EXERCISE:
Once you find a line containing the word "agent" in the entries below, copy it.

INFORMATION PROVIDED:
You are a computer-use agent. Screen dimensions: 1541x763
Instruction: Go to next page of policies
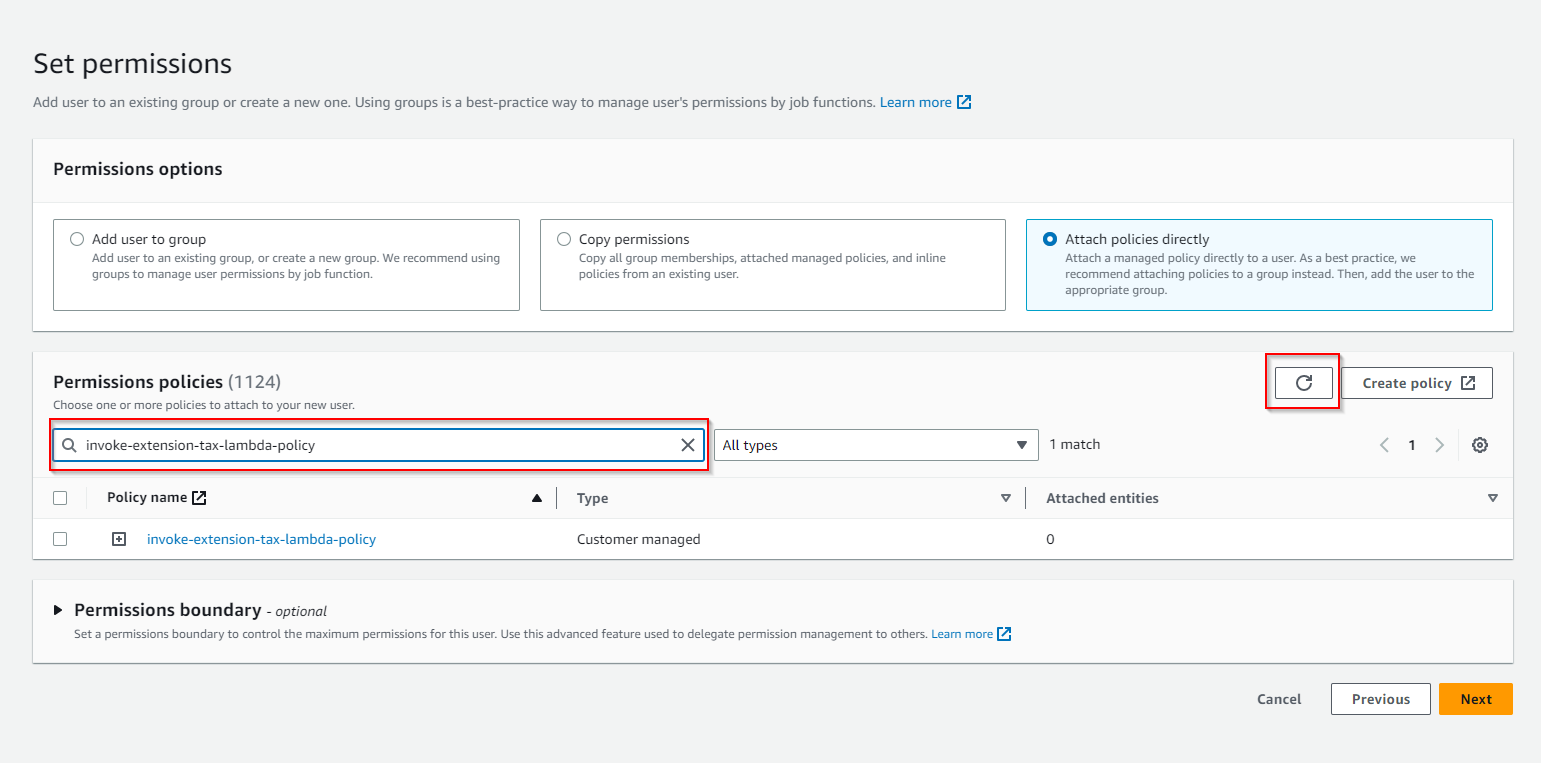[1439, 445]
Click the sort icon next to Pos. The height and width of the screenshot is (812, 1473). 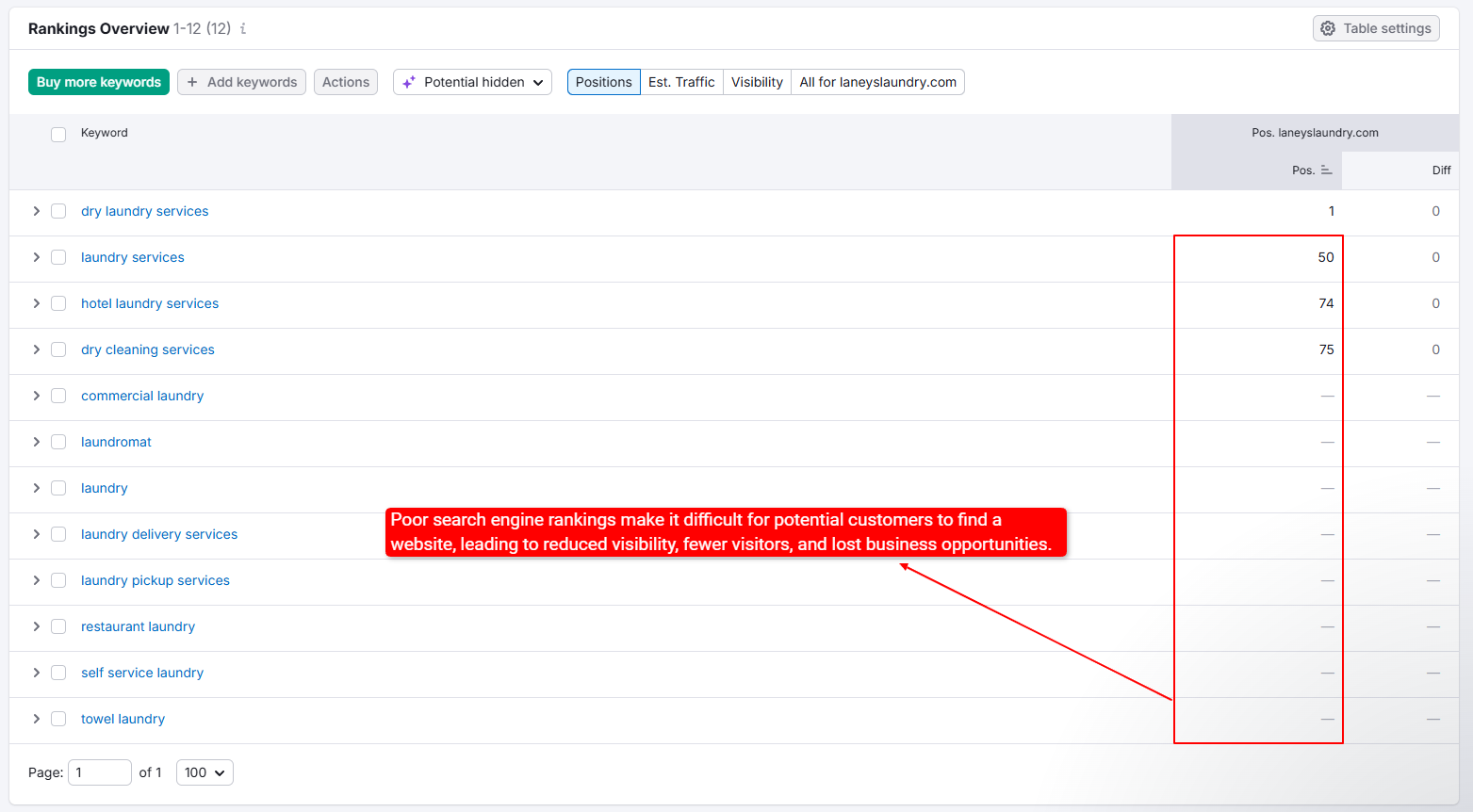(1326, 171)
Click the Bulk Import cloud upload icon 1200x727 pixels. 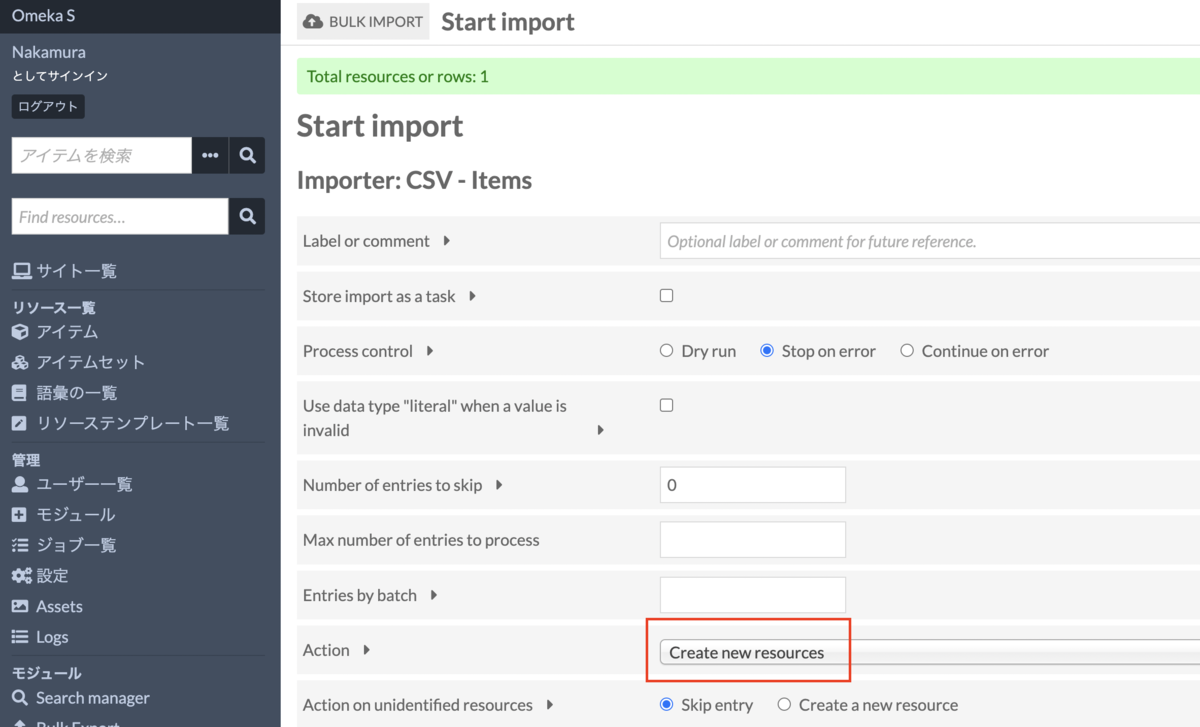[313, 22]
--
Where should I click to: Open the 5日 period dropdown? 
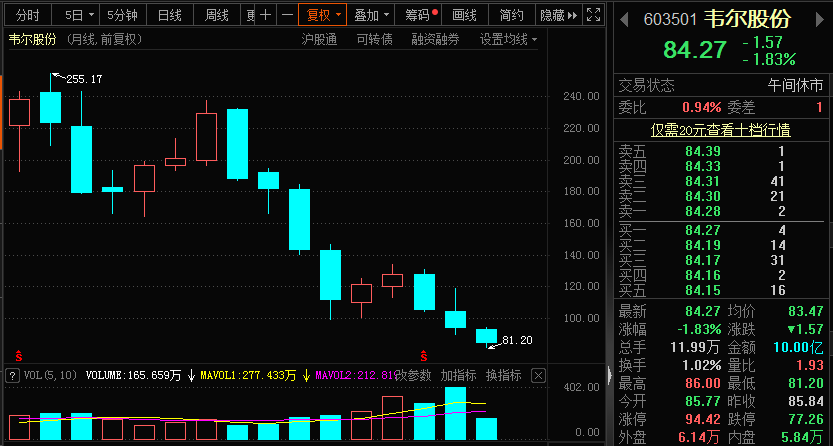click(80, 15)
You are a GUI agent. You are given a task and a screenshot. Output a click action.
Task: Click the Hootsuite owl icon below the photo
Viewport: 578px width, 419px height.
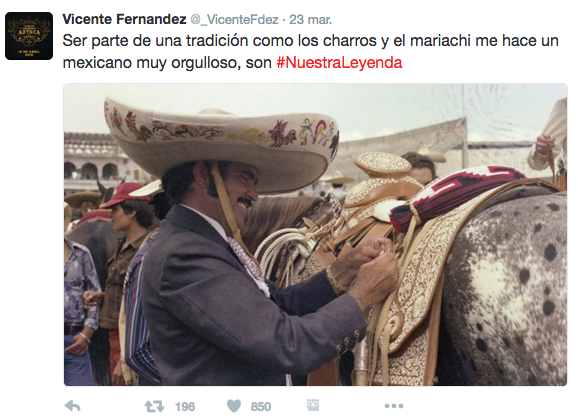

ANSWER SPACE:
You are a computer-use agent. Screen dimensions: 1541x763
You are a GUI agent. You are given a task and a screenshot. Output a click action.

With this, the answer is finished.